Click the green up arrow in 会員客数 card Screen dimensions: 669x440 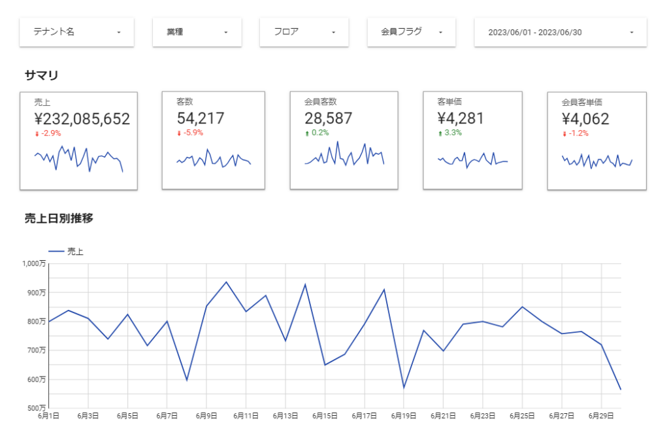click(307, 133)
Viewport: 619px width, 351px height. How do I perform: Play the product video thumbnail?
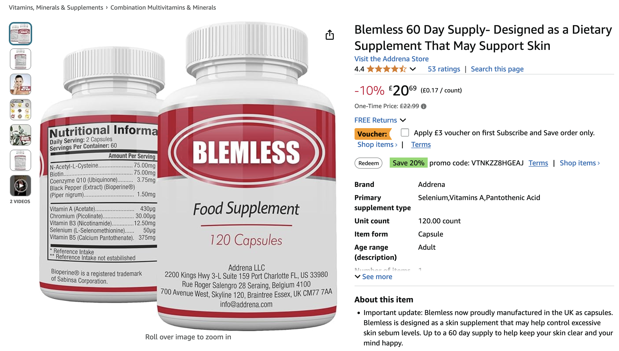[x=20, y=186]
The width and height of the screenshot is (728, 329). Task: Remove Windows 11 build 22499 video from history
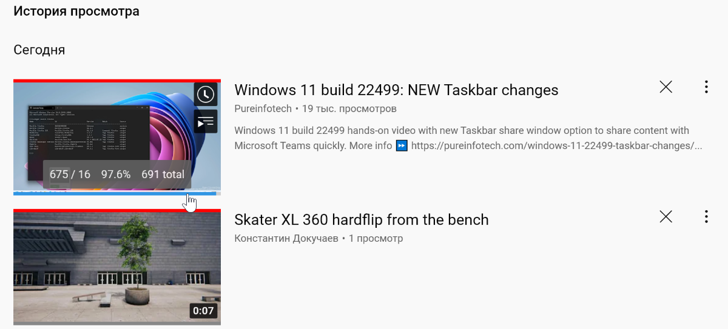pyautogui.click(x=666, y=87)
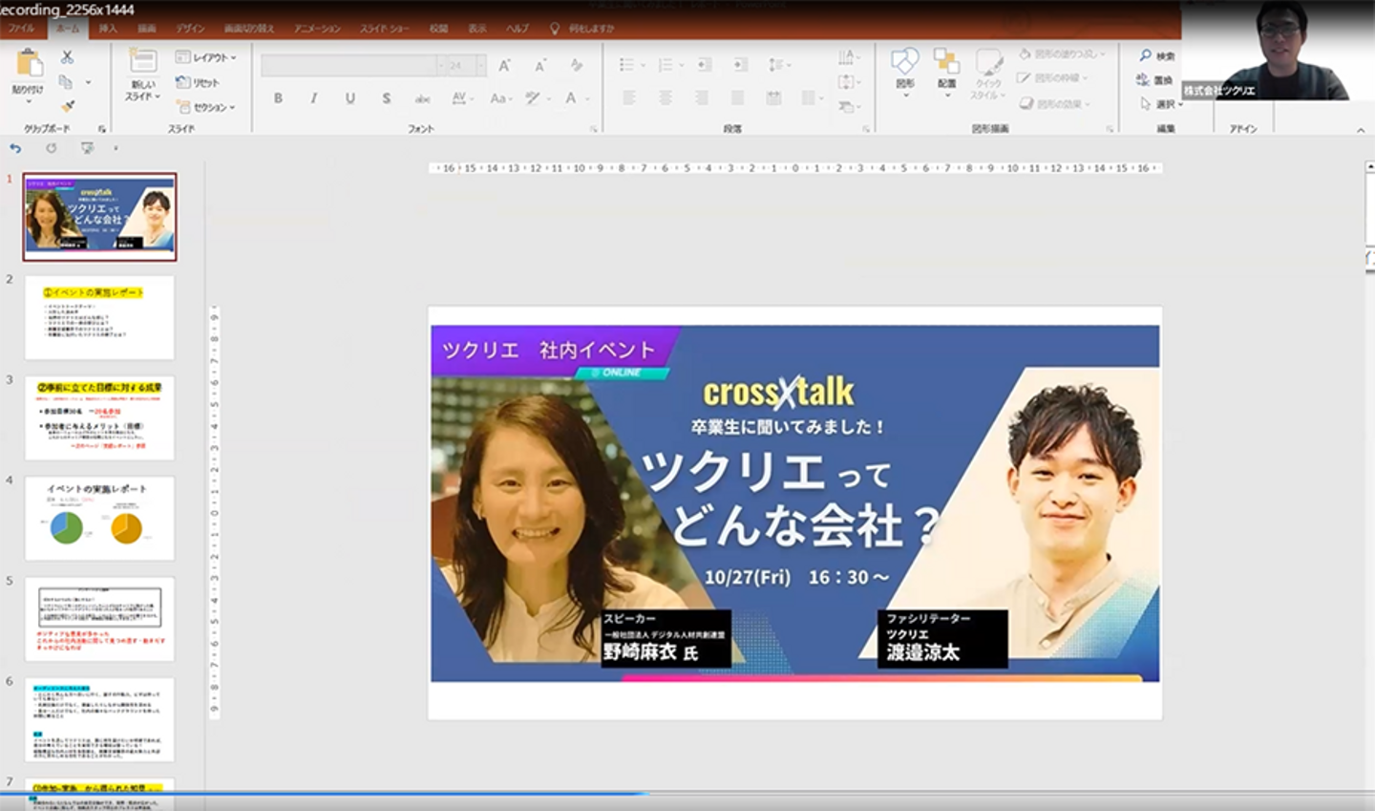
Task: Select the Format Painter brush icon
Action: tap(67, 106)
▬▬▬▬▬▬
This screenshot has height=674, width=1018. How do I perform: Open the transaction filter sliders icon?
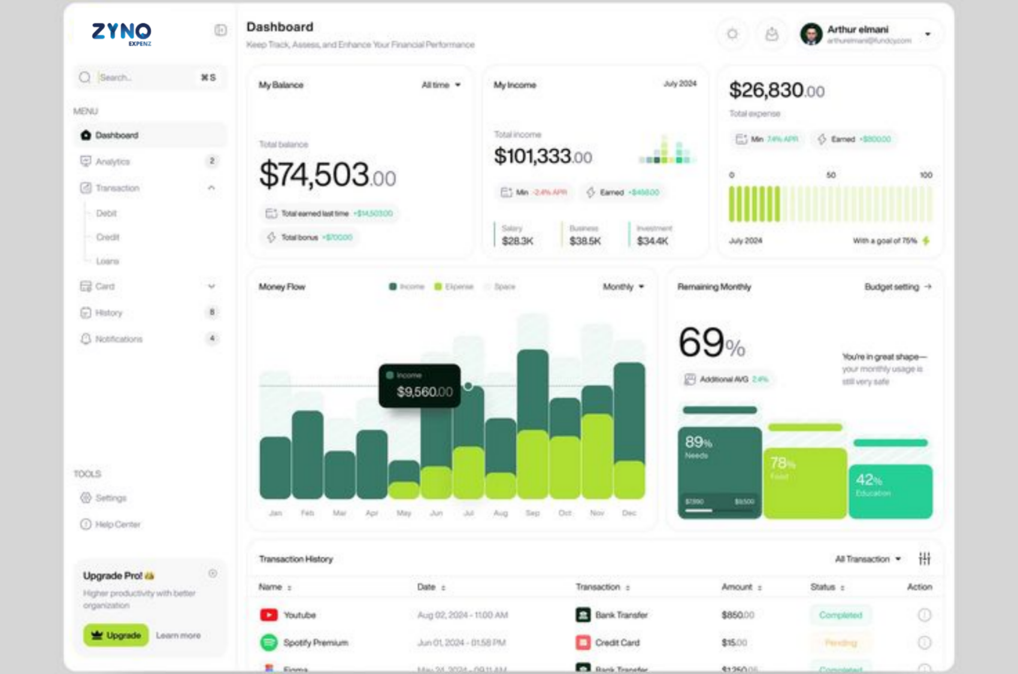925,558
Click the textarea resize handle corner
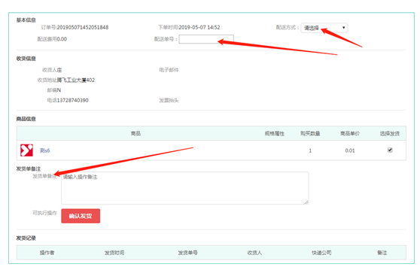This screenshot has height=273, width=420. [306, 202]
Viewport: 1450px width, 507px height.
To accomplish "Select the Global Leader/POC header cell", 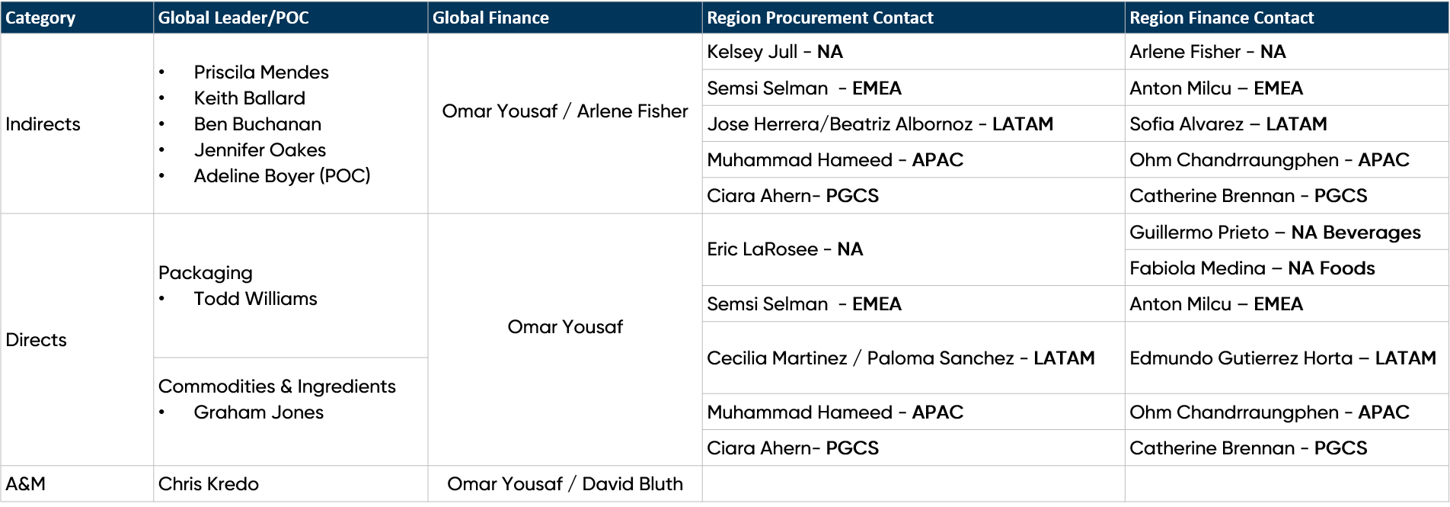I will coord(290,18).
▬▬▬▬▬▬
Consigne ::
Pourriez-vous recopier à l'identique toutes les lignes, de celle qui contient « The width and » jusqu'à celle qui contient « Action: tap(67, 106) », ces deux lignes comprises, en omettant les images ?

Réponse ::
The width and height of the screenshot is (728, 329). Task: Remove Windows 11 build 22499 video from history
pyautogui.click(x=666, y=87)
Task: Select the Format Painter brush icon
Action: tap(67, 106)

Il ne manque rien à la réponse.